*EXTRACTED TEXT*
= = = = =
The next Syria

Today’s headlines should be 2″ tall:   ISIL is gone from Iraq!   The  US efforts have paid off.  The war for Raqqa in Syria is underway.

Questions remain for both Iraq and its allies:  How to rebuild Iraq so militants will never again be able to seize a city?   More importantly, how the leaders in Iraq can build unity within the country, which overcomes cultural and religious differences.

When ISIL is defeated in Syria, the same questions will remain.   The human toll for both the civil war within Syria and the war with ISIL will be tragic.

No one believes that this will be the end of jhadists.    ISIL has shown to other extremists a new way to extend their extremist philosophy.    The mode of operation are:  (1)   Develop an army capable of surprise attacks and control of targeted cities (2) Profit in any way possible from the occupation and (3) Recruit others to join the movement.  In Syria, ISIL was operating oil fields and selling the oil.

Libya has the potential to be as bad as Syria.   The big prize is the oil.  We have already seen the violence in the Philippines due to extremists.  Indonesia and Malaysia are likely next targets.   In Africa, the Boko Haram in Nigeria and the al Shabaab  in Kenya and Somalia, are very much along the lines of ISIL.
= = = = =
*PROBLEM 1*
In the commentary on Syria, begin at the words "When ISIL is" and stop after "lines of ISIL.". Reproduce that span, substituting "ISIS" for "ISIL".
*PROBLEM 2*
Condense the paragraph of the commentary on Syria that begins "No one believes" into a brief list that keeps its main facts.
The records that follow are separate from the commentary on Syria.

*MATERIAL*
= = = = =
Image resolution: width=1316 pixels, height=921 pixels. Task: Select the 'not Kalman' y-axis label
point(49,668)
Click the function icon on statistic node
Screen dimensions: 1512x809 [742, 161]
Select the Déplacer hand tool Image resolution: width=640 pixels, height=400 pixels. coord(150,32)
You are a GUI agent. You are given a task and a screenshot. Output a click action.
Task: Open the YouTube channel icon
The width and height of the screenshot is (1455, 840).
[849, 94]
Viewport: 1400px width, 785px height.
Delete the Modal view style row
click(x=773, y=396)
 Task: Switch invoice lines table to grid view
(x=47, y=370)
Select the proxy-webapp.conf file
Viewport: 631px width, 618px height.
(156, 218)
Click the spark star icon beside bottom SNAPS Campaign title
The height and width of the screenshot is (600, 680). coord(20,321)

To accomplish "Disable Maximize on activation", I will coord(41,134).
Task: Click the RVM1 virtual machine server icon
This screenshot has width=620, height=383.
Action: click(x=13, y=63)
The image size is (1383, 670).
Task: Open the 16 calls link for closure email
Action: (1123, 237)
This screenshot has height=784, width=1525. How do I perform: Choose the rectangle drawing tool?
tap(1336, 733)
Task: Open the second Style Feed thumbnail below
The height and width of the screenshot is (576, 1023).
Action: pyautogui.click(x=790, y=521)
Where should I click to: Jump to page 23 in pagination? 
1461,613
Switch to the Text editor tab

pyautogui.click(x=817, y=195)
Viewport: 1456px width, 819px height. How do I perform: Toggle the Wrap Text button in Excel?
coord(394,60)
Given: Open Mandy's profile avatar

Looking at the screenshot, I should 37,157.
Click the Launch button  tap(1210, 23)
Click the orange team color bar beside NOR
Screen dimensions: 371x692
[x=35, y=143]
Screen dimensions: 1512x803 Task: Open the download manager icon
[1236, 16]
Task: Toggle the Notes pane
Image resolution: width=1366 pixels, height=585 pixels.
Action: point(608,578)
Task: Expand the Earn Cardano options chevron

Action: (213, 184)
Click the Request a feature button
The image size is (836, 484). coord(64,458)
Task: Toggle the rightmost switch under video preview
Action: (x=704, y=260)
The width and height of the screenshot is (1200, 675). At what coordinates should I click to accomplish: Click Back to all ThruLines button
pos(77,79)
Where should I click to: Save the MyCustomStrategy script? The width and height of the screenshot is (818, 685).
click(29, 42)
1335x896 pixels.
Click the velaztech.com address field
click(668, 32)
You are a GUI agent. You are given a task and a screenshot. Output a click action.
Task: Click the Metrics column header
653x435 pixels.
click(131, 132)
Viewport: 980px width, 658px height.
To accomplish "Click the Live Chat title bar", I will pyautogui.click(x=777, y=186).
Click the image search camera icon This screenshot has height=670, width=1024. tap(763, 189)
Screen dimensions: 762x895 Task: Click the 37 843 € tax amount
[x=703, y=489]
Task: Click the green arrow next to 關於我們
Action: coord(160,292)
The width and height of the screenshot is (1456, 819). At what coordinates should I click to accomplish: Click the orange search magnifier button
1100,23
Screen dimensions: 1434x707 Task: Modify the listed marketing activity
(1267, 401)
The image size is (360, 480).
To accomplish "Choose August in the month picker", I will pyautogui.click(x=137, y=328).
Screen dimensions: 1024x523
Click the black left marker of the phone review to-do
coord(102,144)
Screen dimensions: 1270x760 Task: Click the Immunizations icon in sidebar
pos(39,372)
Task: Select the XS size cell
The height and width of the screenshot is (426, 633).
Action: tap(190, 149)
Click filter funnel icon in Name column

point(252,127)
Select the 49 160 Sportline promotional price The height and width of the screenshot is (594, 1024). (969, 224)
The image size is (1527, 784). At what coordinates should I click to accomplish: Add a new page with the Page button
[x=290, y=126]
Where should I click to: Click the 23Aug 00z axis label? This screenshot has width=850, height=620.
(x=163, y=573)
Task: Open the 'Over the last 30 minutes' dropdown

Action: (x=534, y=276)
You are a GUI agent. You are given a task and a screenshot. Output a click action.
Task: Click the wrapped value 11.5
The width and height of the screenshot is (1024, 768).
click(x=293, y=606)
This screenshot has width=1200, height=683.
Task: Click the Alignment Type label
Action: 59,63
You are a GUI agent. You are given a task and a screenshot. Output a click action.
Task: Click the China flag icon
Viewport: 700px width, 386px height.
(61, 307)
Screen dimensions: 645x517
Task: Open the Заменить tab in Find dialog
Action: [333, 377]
= = = = =
*TASK RESULT 1*
When ISIS is defeated in Syria, the same questions will remain.   The human toll for both the civil war within Syria and the war with ISIS will be tragic.

No one believes that this will be the end of jhadists.    ISIS has shown to other extremists a new way to extend their extremist philosophy.    The mode of operation are:  (1)   Develop an army capable of surprise attacks and control of targeted cities (2) Profit in any way possible from the occupation and (3) Recruit others to join the movement.  In Syria, ISIS was operating oil fields and selling the oil.

Libya has the potential to be as bad as Syria.   The big prize is the oil.  We have already seen the violence in the Philippines due to extremists.  Indonesia and Malaysia are likely next targets.   In Africa, the Boko Haram in Nigeria and the al Shabaab  in Kenya and Somalia, are very much along the lines of ISIS.

*TASK RESULT 2*
- No one believes this will be the end of the extremists.
- ISIL has shown other extremists a new way to extend their philosophy.
- Its mode of operation:
  1. Develop an army capable of surprise attacks and control of targeted cities.
  2. Profit in any way possible from the occupation.
  3. Recruit others to join the movement.
- In Syria, ISIL operated oil fields and sold the oil.